Collecting movement data is a resource-limited endeavor, and many studies monitor the locations of individuals at a coarser scale for purposes other than movement analyses. In chapter three, through the integration of a novel spatial data type, obtained through field notes and expert interpretation, and innovative methodology, I propose a method to construct wildlife movement trajectories from location data of varying resolution, again using the Santa Rosa Island fox population as a case study. I integrate unconventional expert-drawn polygons with traditional GPS data by resampling locations on the date of observation for every individual fox. I then fit smoothing splines through the coordinate directions to interpolate each fox’s location for every day in its observation window. By pairing the movement estimates with time of infection estimates estimated via a quantitative serology model, I reconstruct the spatiotemporal origin of the Leptospira outbreak and estimate transmission to most likely have begun in mid-to-late 2005 along the northern shore of the island. Our approach lays the groundwork to reap the full benefit of rich, long-term monitoring datasets, which could provide vital insights into a species’ movement ecology and better inform conservation and management.

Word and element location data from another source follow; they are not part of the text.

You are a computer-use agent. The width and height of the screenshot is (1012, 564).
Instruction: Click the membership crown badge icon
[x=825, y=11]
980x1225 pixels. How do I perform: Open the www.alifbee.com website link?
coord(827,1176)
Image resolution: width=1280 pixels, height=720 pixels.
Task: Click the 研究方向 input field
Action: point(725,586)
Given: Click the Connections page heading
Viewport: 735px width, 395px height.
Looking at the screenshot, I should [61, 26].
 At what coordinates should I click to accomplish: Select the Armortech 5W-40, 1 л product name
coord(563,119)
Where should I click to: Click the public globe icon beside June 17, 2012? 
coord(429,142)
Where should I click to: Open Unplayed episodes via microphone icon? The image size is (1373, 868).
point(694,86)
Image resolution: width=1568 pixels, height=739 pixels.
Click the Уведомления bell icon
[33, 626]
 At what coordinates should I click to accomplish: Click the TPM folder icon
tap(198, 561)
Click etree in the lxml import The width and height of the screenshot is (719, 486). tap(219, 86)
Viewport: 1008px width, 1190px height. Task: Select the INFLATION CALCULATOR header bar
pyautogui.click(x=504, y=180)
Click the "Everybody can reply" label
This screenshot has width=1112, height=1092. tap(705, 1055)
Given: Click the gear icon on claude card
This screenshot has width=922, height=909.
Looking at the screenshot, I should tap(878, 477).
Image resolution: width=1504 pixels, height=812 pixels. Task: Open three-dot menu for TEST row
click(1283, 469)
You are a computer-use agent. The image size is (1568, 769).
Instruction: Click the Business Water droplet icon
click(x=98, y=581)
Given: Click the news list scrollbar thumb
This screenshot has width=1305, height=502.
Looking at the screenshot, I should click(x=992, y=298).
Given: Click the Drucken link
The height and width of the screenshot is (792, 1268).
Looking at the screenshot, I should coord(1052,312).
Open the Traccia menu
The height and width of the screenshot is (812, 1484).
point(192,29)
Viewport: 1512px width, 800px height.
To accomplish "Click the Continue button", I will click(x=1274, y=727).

The studies presented in these three chapters apply a breadth of analytic methods to tackle challenges of wildlife data and illustrate how methodological developments and integration of different data streams can be utilized to describe the transmission dynamics of a multi-host generalist pathogen. This work lays the foundation to capitalize on ample lower quality data collected from long-term monitoring programs and to address fundamental challenges in studying wildlife disease ecology.